Referring still to ideal operation 1300, between times t0 and t1, data may be output from a first circuit portion 1202. Further, because first timing signal FCLK is high, latch 1210 may be in a transparent state and may latch output data from a first circuit portion 1202. Conversely, because second timing signal RCLK is high at this time, registers 1212a and 1212b may output stored data, but not load new data. Thus, data output from latch 1210 may not be loaded into register 1212a, and data output from second circuit portion 1202 may not be loaded in register 1212b. 
Referring still to ideal operation 1300, at time t1, a first timing signal FCLK can transition low. As a result, a first circuit portion 1202 may enter a precharge state. At the same essential time, because an external clock has a 50/50 duty cycle, a second timing signal RCLK may also transition low. As a result, a second circuit portion 1204 may evaluate a key (i.e., perform a compare operation) and generate result data.
Referring yet still to ideal operation 1300, after time t1, because first timing signal FCLK is low, latch 1210 may be in an opaque state, and thus can output latched data but not latch any new input data. Further, because second timing signal RCLK is low at this time, registers 1212a and 1212b may load new data. Thus, data output from latch 1210 can be loaded in register 1212a, and data output from second circuit portion 1204 can be loaded in register 1212b. 

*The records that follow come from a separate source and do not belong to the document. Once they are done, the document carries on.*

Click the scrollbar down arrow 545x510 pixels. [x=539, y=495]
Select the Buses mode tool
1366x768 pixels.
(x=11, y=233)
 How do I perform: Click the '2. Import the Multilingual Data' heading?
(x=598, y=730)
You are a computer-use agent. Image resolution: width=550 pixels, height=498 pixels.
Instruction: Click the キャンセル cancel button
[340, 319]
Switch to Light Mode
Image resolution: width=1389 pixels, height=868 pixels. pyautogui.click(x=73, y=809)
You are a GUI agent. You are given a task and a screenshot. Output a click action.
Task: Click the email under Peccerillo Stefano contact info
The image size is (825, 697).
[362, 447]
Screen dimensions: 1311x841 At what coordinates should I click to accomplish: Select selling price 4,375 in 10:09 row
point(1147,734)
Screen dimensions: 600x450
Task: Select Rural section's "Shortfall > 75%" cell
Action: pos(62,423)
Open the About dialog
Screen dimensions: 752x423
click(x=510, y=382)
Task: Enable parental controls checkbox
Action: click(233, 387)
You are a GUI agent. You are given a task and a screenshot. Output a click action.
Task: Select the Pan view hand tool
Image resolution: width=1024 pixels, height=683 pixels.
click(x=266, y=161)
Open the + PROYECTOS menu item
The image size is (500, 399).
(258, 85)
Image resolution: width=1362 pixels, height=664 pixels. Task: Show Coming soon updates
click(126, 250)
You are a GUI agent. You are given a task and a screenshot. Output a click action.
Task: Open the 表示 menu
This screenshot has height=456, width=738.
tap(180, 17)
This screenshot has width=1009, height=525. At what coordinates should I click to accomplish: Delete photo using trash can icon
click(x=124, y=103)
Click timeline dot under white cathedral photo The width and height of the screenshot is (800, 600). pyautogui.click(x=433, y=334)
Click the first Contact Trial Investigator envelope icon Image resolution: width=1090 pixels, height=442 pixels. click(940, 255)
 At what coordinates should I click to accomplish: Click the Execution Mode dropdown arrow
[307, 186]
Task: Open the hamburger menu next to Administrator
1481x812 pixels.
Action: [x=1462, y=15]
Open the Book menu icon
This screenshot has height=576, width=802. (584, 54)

A drawback to the timing arrangements is shown in portion 1302 of FIG. 13. In portion 1302, a “high” portion of external clock signal EXT CLK is shorter in duration than a low portion (i.e., 40/60 duty cycle). However, first and second timing signals (FCLK and RCLK) maintain 50/50 duty cycles. Consequently, a rising edge of a first timing signal FCLK can “lead” (transition high) before a rising edge of a second timing signal (RCLK).
Referring now to portion 1302 of FIG. 13, at time t2 a first timing signal FCLK can transition high prior to second timing signal RCLK. As a result, a latch 1210 may enter a transparent state. However, at the same time, a second timing signal RCLK may be low, and not transition high until time t3. Thus, registers 1212a and 1212b may load input data. This is in contrast to a case in which registers 1212a and 1212b may be “closed” at this time. Such an arrangement may result in data currently latched within a register 1212a possibly being corrupted by data output from transparent latch 1210.
It would therefore be desirable to arrive at a way of addressing the above drawbacks to devices that include multiple timing signals.